After serving as a hatchback since its introduction to U.S. audiences less than a decade ago, the A3 now has morphed into sedan configuration which the company figures will have more appeal for domestic buyers than the previous five-door model.
Coming later in the year are a droptop version, the A3 Cabriolet, and a clean diesel model, the A3 TDI, and they will be joined in 2015 by a gas-electric hybrid version.
When the A3 first goes on sale this spring, it will offer buyers the choice of two four-cylinder engines, a 1.8-liter turbo with front-wheel drive and a 2.0-liter turbo with Audi’s quattro all-wheel-drive system.

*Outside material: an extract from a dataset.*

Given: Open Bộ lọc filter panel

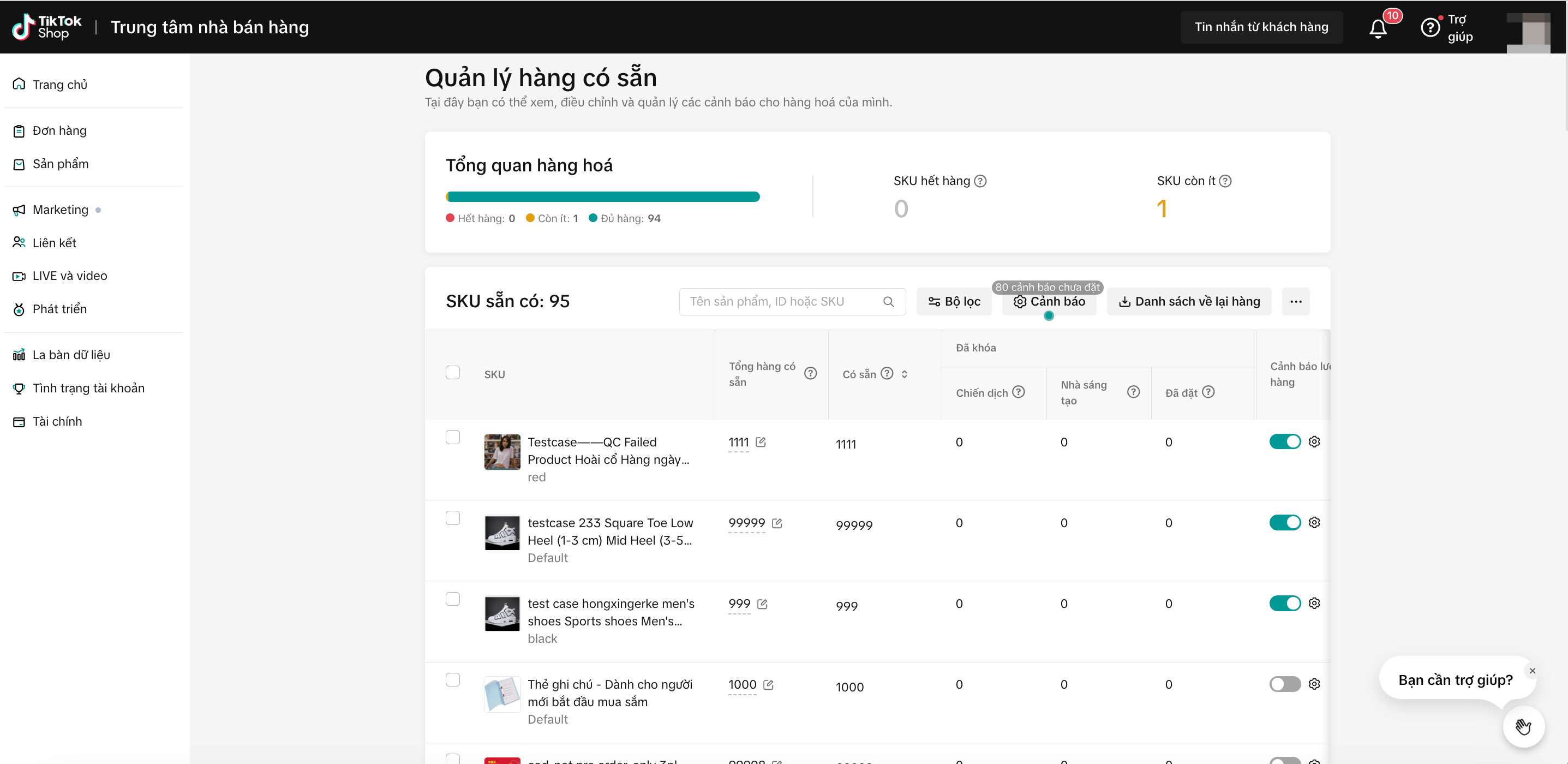Looking at the screenshot, I should [x=954, y=301].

The 1.8 model is rated at 170 horsepower with 200 pound-feet of torque from 1600 to 4400 rpm. The 2.0 bumps up horsepower to 220 and torque up to 258 pound-feet at only a small cost in fuel consumption. The 1.8 has EPA estimates of 23 miles-per-gallon city, 33 highway. Numbers for the larger 2.0 are 24/33.
With a zero-to-60 mph clocking of 7.2 seconds, the 1.8 models sports power that would be adequate for most situations and satisfy all but the most power-hungry drivers, and an afternoon drive backed that up. The 1.8 handled the steep upgrades around the headquarters hotel with a pleasing aplomb with no particular stress on the engine.
But a full day in the 2.0 confirmed what could be expected. Facing elevation changes on a route that went from near sea level along California’s Pacific Coast Highway to altitudes of over 2,700 feet, the 2.0 virtually glided up the mountains with the eagerness of a thoroughbred racehorse in a stretch run for the roses. For the record, the 2.0 bursts from zero-to-60 in 5.8 seconds according to Audi’s timers.
At 3,362 pounds, the 2.0 is about 187 pounds heavier than the 1.8, but both acquit themselves very well when it comes to agility and handling tight, mountain-road curves that often call for quick steering.
And both the 2.0 and 1.8 do so in style and comfort. The A3’s profile is slightly larger than the two-door TT coupe and slightly smaller than Audi’s popular A4 sedan.
Yet the A3 offers virtually the same legroom in front (41.2 inches) and back (35.1) as the somewhat larger A4 (41.3 and 35.2, respectively). Cargo capacity for the A3 (12.2 cubic feet) and the A4 (12.4 cubic feet) are virtually the same as well.
And the 2015 A3 also offers an advantage in pricing over the A4 with a starting MSRP of under $30,000 for the 1.8 (not including destination and delivery) and $32,900 for the AWD quattro 2.0 model.
MSRP starts at $35,595 for the 2014 A4, and that’s with a six-speed manual transmission. The new A3 has Audi’s six-speed S Tronic dual-clutch transmission as standard in both the 1.8 and 2.0 models.
It’s going to be interesting to see how buyers respond when it comes to selecting between the A3 and the A4, and Audi may be wondering about that as well. For now, though, the edge would seem to go with the A3.